- **THE EXERCISE**
Reproduce the listing lines starting at the one containing "The image size is (980, 391)." and ending at the one containing "will pyautogui.click(x=610, y=114).", changing "sidebar" to "side panel" and leaving everything else as it is.

- **RECORD LIST**
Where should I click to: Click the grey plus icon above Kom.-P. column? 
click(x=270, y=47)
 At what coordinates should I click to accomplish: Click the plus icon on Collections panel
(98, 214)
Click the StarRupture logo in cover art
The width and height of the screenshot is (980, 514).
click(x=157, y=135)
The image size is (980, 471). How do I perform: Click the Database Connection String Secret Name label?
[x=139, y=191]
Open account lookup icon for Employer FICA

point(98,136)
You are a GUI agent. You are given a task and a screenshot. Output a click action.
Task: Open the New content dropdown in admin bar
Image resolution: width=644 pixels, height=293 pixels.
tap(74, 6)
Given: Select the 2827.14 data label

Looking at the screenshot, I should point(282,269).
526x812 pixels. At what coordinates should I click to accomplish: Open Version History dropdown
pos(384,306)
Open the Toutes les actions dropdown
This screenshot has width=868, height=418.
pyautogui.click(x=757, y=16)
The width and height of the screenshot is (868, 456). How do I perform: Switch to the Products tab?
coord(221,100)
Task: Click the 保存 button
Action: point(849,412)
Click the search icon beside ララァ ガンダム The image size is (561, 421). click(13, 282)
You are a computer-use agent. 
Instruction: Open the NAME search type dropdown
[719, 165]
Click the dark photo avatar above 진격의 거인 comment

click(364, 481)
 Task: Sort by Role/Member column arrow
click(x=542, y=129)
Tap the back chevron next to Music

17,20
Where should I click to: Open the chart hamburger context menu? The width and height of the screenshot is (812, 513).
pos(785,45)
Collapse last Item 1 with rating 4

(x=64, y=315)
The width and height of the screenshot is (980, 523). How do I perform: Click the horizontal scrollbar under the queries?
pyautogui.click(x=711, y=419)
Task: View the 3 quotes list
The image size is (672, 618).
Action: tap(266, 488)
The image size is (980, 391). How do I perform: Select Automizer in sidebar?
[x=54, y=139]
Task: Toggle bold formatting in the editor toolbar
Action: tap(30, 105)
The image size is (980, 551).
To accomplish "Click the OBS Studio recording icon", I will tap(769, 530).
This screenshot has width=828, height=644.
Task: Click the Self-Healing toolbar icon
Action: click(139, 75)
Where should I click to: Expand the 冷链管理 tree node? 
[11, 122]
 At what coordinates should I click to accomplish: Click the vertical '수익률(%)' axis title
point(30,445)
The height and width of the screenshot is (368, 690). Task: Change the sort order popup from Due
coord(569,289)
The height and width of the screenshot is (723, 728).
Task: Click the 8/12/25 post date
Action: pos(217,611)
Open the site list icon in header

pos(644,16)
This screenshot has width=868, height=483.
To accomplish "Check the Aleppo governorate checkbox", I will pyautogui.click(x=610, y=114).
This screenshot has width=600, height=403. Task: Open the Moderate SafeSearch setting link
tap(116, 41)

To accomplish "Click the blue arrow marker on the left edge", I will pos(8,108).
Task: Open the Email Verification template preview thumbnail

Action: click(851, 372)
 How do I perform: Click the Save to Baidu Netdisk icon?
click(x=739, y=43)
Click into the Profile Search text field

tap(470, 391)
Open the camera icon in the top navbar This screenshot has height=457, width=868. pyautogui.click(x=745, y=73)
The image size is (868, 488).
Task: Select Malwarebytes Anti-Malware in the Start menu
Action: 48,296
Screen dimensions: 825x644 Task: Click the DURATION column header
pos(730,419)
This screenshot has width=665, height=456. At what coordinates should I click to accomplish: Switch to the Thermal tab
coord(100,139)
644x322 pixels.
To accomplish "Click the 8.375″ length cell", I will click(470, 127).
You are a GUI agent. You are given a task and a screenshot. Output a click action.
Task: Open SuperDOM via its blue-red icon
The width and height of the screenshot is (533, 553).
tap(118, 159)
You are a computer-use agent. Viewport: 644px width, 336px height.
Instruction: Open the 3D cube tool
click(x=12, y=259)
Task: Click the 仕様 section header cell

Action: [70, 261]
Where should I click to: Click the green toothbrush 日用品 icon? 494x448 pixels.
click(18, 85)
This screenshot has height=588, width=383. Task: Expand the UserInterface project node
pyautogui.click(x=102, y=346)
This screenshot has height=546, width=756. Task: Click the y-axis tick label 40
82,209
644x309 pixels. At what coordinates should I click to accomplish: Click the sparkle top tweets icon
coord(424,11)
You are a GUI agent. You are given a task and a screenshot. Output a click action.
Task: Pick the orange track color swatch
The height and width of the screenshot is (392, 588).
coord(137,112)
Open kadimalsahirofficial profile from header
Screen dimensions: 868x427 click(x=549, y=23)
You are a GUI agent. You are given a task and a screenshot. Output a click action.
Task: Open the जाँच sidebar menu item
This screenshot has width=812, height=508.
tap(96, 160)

- **TASK ANSWER**
The image size is (980, 391). How do I perform: Select Automizer in side panel?
[x=54, y=139]
Task: Toggle bold formatting in the editor toolbar
Action: tap(30, 105)
The image size is (980, 551).
To accomplish "Click the OBS Studio recording icon", I will tap(769, 530).
This screenshot has width=828, height=644.
Task: Click the Self-Healing toolbar icon
Action: click(139, 75)
Where should I click to: Expand the 冷链管理 tree node? 
[11, 122]
 At what coordinates should I click to accomplish: Click the vertical '수익률(%)' axis title
point(30,445)
The height and width of the screenshot is (368, 690). Task: Change the sort order popup from Due
coord(569,289)
The height and width of the screenshot is (723, 728).
Task: Click the 8/12/25 post date
Action: pos(217,611)
Open the site list icon in header

pos(644,16)
This screenshot has width=868, height=483.
To accomplish "Check the Aleppo governorate checkbox", I will pyautogui.click(x=610, y=114).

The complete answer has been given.